Patarasca is a way of cooking dorado or pintadillo, two other species of river fish. It consists of seasoning the fish with garlic, paprika and onions, and grilling it inside banana leaves for about half an hour. It can be served with fried plantains and fariña, a flour made from cassava. Here we see how it is cooked in a traditional way:
The Caribbean region is located in the north of Colombia. In it we find the departments of Antioquia, Atlántico and Sucre, among others.
The arepa is a dish that is made throughout the country. However, in each area, it is made in a different way. Egg arepas are the most representative of Caribbean cuisine.
To make them, you have to mix flour with water and a little salt, knead and make the shape of the arepas. These are fried for three minutes, excess fat is removed with kitchen paper and a groove is cut in the edge. For her, an egg is laid inside. The dough is sealed and fried until the arepa is golden.
The first step in cooking sancocho de gallina is to make a mince with chives, green tomatoes and onions. This is mashed and boiled with a whole onion and beef tail over high heat for an hour.
Then the chicken meat and a peeled and cut banana are added. This cooks for half an hour. After this, the whole chives are extracted and yucca, salt, pepper, cumin, coloring and cimarrón coriander are added (although the ingredients may vary).
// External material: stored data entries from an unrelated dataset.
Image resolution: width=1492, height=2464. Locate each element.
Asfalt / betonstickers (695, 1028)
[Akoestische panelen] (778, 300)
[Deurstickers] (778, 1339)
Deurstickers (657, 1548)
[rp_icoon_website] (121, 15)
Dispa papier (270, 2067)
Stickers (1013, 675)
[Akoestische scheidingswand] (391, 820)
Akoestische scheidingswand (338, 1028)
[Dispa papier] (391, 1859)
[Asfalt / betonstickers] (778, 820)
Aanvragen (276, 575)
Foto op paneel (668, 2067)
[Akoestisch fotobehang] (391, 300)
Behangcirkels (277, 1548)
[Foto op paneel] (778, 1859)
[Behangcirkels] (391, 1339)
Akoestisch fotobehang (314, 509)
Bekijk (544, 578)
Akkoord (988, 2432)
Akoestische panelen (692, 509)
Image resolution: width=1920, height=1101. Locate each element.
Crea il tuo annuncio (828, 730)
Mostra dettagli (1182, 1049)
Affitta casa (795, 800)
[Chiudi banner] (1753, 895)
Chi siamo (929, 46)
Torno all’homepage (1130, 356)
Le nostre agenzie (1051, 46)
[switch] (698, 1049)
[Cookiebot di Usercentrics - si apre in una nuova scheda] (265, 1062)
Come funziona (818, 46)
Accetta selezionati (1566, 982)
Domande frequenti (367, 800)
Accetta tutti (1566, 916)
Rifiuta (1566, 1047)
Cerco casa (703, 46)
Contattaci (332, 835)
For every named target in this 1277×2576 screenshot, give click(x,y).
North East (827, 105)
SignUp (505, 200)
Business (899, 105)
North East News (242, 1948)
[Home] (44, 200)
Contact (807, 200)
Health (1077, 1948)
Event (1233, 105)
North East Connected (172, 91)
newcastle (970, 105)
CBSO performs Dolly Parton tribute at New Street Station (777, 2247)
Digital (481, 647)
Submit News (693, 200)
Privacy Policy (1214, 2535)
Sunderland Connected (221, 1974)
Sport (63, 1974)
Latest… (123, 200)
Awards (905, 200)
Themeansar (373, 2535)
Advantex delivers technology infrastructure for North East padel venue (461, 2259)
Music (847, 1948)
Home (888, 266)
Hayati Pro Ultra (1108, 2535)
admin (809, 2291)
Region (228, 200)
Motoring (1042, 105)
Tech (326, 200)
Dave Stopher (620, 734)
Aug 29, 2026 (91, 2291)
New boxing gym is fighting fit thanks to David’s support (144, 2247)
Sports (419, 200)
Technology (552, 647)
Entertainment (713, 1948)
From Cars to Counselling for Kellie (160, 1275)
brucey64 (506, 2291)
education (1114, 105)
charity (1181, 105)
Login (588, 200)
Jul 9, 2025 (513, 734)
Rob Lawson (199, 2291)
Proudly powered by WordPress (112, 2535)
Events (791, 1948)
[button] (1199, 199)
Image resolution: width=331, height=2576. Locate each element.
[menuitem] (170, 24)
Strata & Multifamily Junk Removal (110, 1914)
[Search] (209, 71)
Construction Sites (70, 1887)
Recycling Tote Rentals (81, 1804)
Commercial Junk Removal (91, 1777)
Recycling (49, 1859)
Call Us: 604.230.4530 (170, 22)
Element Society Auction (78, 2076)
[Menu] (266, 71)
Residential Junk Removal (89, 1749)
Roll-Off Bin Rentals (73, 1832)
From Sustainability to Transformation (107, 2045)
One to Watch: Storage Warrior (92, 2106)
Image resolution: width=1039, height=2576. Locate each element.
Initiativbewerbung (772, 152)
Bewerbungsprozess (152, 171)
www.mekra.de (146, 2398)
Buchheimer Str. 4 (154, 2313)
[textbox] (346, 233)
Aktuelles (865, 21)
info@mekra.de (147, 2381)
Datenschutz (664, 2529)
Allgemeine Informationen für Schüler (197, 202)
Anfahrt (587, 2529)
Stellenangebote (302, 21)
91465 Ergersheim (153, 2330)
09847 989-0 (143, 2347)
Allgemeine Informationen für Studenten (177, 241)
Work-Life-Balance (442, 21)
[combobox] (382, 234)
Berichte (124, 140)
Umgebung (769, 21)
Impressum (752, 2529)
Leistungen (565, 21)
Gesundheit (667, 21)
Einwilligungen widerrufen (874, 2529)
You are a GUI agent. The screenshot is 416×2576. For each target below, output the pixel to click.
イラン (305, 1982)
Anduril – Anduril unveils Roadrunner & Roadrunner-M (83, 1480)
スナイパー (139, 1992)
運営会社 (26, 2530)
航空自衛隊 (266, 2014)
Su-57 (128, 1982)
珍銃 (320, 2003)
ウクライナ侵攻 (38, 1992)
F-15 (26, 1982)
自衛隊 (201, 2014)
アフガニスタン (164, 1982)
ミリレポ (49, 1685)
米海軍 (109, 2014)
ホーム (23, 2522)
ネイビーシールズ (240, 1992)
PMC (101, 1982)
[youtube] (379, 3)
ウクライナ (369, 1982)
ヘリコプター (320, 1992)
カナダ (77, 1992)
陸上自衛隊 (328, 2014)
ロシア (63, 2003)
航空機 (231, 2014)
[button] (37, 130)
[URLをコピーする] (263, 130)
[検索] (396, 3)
Leave it for 20 more minutes to cook and it will be ready to serve.
These are the ingredients needed to cook enyucado, a typical sweet from the Caribbean region:
- grated coconut
- Coconut milk
- Coastal cheese
- Anise seeds
- Milk cream
The cassava is peeled and grated. Then, it is mixed with cheese, sugar, and melted butter. Add coconut milk, grated coconut, crushed anise and knead. Finally, vanilla and cinnamon are added, and it is baked for half an hour.